📝 エピソード概要
近代政治思想の基礎となる「社会契約説」の先駆者、トマス・ホッブズに焦点を当てた回です。内乱が続く17世紀のイングランドを背景に、ホッブズが既存の伝統や宗教を一旦脇に置き、「人間とは何か」というゼロベースの思考実験からどのように国家の必要性を導き出したのかを解説します。現代の「人権」や「国家」の概念が誕生した歴史的瞬間を紐解きます。
🎯 主要なトピック
- 社会契約説の背景: 宗教戦争による秩序の崩壊を受け、宗教に頼らず合理的に社会を維持するための新たな理論が求められた時代背景を説明します。

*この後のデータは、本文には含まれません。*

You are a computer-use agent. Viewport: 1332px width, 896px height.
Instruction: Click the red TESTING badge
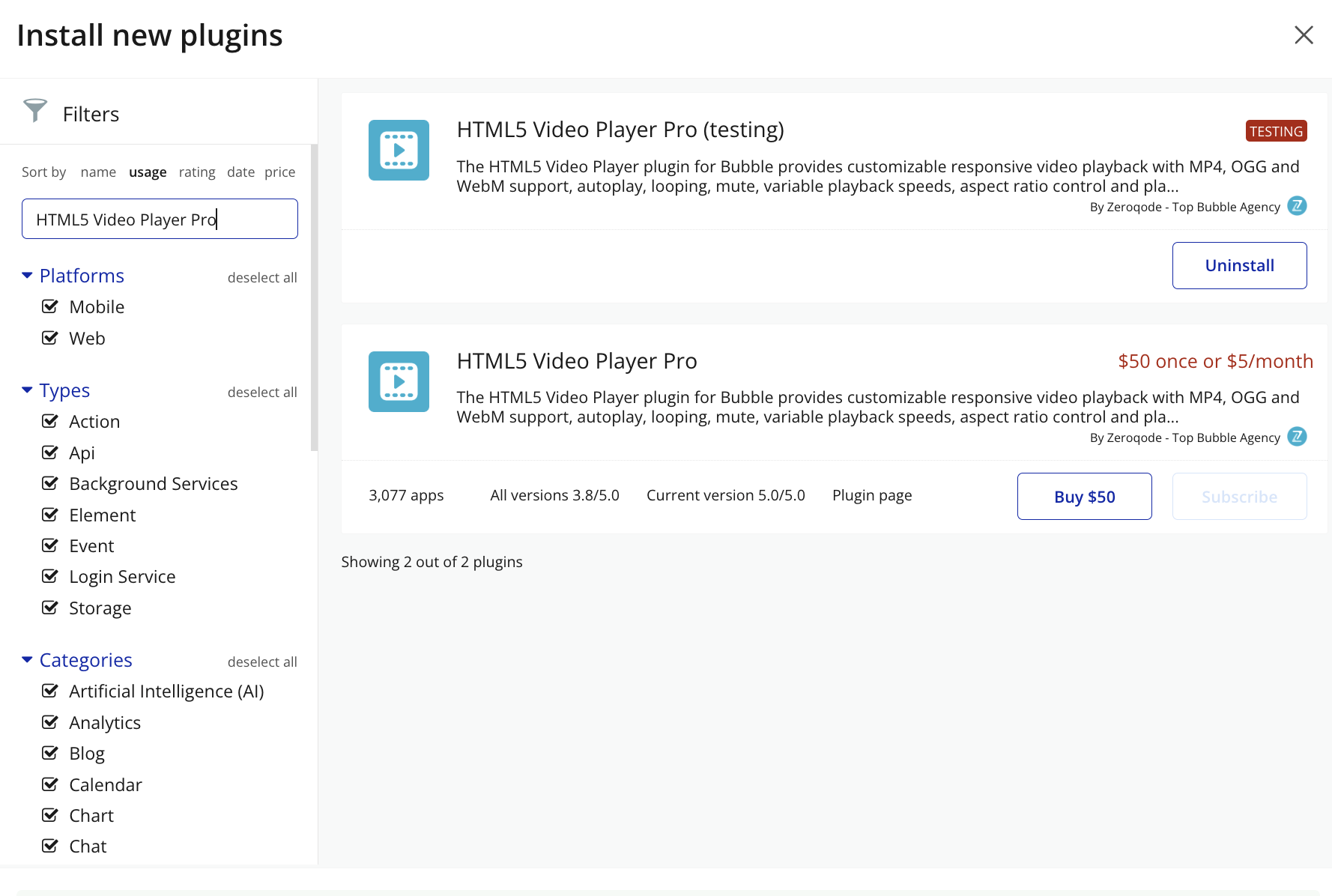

- ホッブズのゼロベース思考: ガリレオの影響を受け、政府や法律が一切ない「自然状態」で人間がどう振る舞うかを科学的にシミュレーションした画期的な手法を紹介します。
- 自己保存と人間観: 人間を欲望に駆動される存在と定義し、生命を維持しようとする「自己保存」こそが人間に共通する最高価値であると指摘します。

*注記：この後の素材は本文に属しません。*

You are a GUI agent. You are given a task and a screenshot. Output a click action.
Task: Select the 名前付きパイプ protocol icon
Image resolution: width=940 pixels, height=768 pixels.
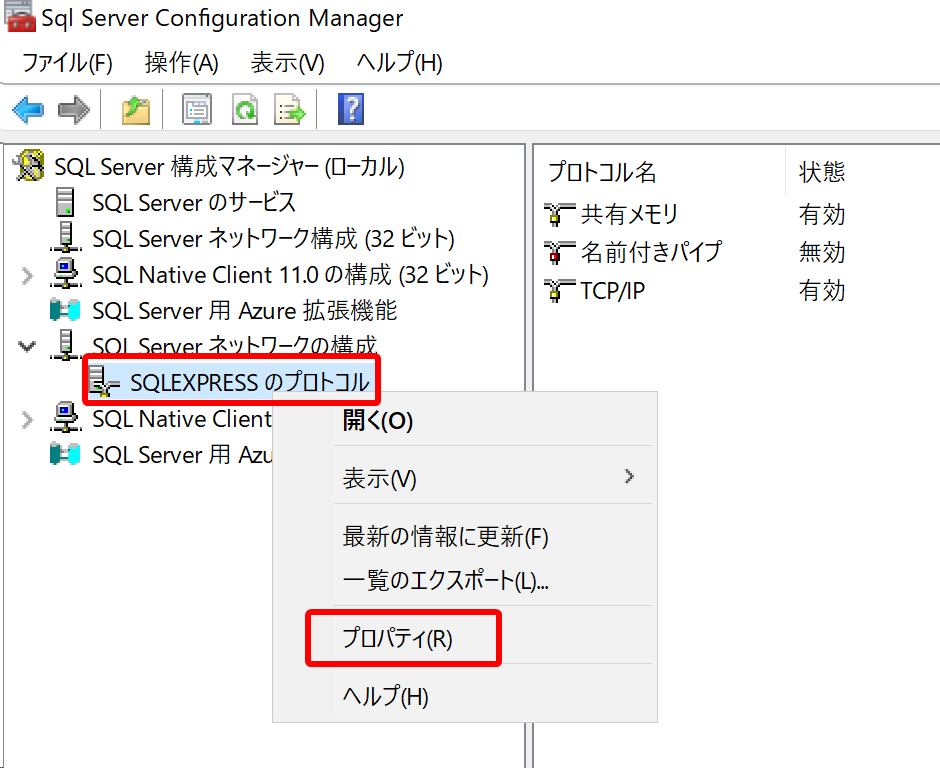[558, 252]
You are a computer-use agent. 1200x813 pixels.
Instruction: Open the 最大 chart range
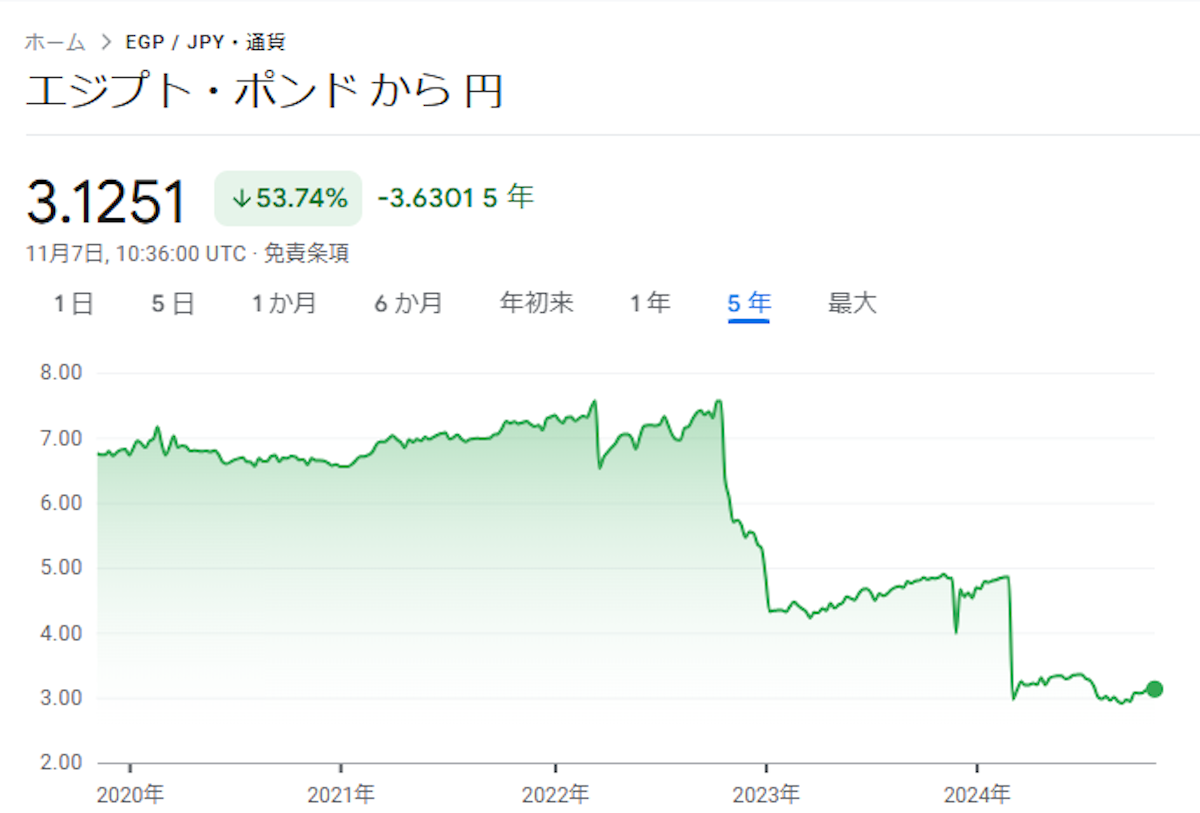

- 自然権と万人の闘争: 各個人が自分の命を守るために何をしてもよい「自然権」を行使すると、結果として「万人の万人に対する闘争」という極限の危険状態に陥るパラドックスを解説します。
- リヴァイアサンの誕生: 平和を得るために個人が「自然権」を第三者(主権者)に譲渡し、強力な権力によって統治を受けるという「社会契約」の論理を提示します。
💡 キーポイント
- 政治の最小単位を「個人」へ: 階級や集団ではなく、バラバラの一人ひとりの人間から社会を捉え直したことが、近代思想における最大の転換点となりました。

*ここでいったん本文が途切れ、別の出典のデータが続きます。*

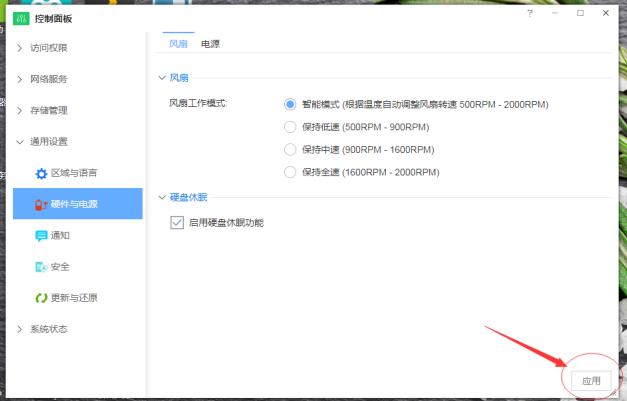Expand the 系统状态 sidebar section
The width and height of the screenshot is (627, 401).
tap(20, 329)
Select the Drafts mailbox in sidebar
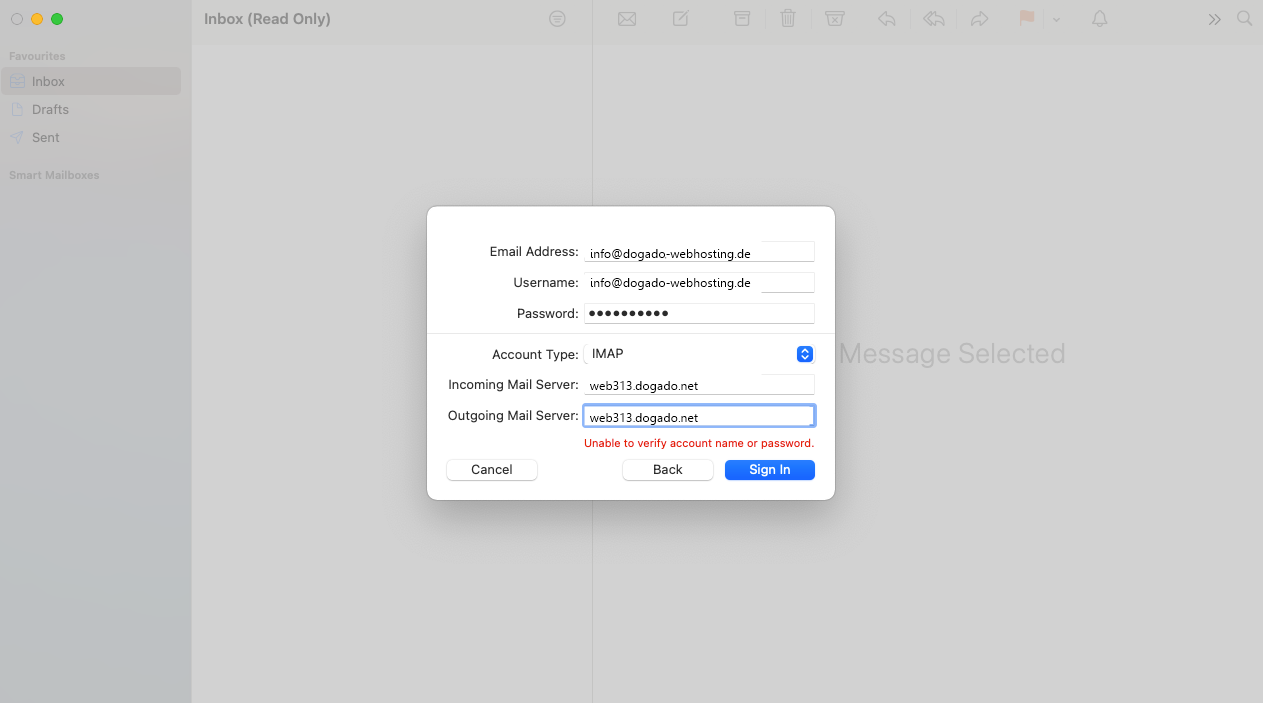Screen dimensions: 1263x703 (x=50, y=109)
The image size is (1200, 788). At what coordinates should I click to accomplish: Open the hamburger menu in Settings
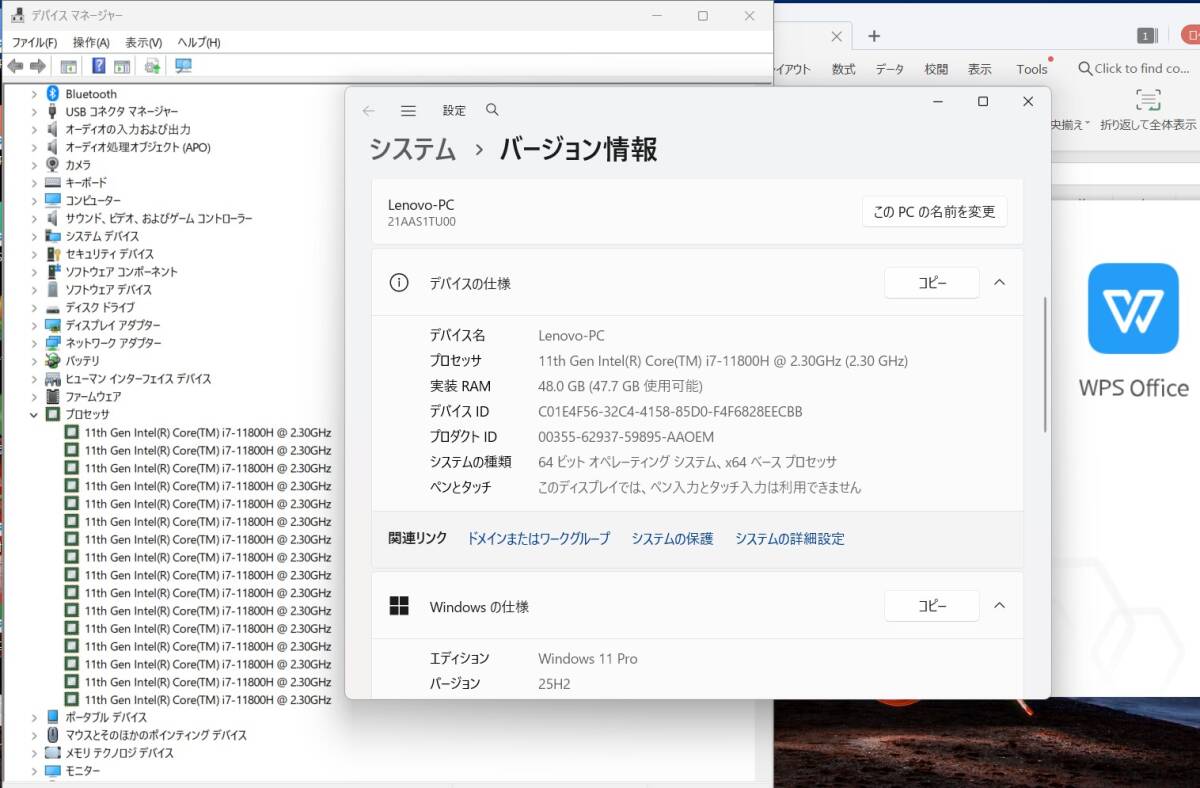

- 「人権」のルーツとしての自然権: ホッブズが定義した「生まれながらに持つ自己保存の権利」は、現代の基本的人権という概念の源流となっています。
- 国家の存在意義の定義: 国家(リヴァイアサン)は、個人の生命を守るための「契約」によって存在するため、主権者が人民の命を脅かすことは本末転倒な契約違反であるという結論を導き出しました。